Buddhism's focus on training the mind has much to offer business, she believes. "The outcomes over time are increased mental clarity, speed, sharpness, breadth and depth of perception, capacity to read and understand situations and an ability to integrate intuition with intellectual knowledge," says Pieters-Hawke. "You don't need to be a Buddhist to benefit from training that enhances that."

With its insight into the nature of the mind, Buddhism has not surprisingly been of interest to Western psychotherapy. Renate Ogilvie, a Sydney Buddhist and psychotherapist, believes there are common areas between the two, but warns against "Buddhism-lite", a tendency for some psychotherapists to nibble at the edges, seeing its spirituality as an add-on to a fully-rounded self.

Buddhism is a belief system that does not seek converts and a number of commentators have pointed out that it does not require, nor is it necessarily desirable, for people to abandon their own religious traditions. What is emerging is a number of people who see themselves as Christian-Buddhists or Jewish-Buddhists. US-based Courtin, who will teach in Australia for three months from November, says the longer she has been involved with Buddhism the greater her appreciation has grown for her Catholic upbringing.

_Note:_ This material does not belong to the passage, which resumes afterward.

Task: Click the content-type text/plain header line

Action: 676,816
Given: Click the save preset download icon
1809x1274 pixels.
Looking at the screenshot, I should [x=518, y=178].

Indeed, Ashfield Uniting Church's the Rev Bill Crews, who has worked with several Sydney Buddhist organisations, says he's observed a number of Christians who are discovering via Buddhism a deeper, more contemplative spirituality in their own religion.

"There's a development of internalised spirituality," he says. "Christianity is learning a lot from Buddhism about that. Christianity is discovering through [14th-century mystic] Meister Eckhart and others that there's actually quite a tradition there that needs to be worked on. There's a lot of mediation going on in Christianity. It's what you expect when two great religions coincide."

Certainly Buddhism may appear fashionable today and some will no doubt discard it with last season's flares. That doesn't seem to worry its practitioners. But at a time of high stress and social disintegration, others are finding value in the ancient tradition, whether they consider themselves Buddhist or not.

"It's the nature of Buddhism to evolve. It's always taken on the colour of the country it has arrived in," says Mackenzie. "Buddhism is big enough and strong enough to survive the fashionable cringe."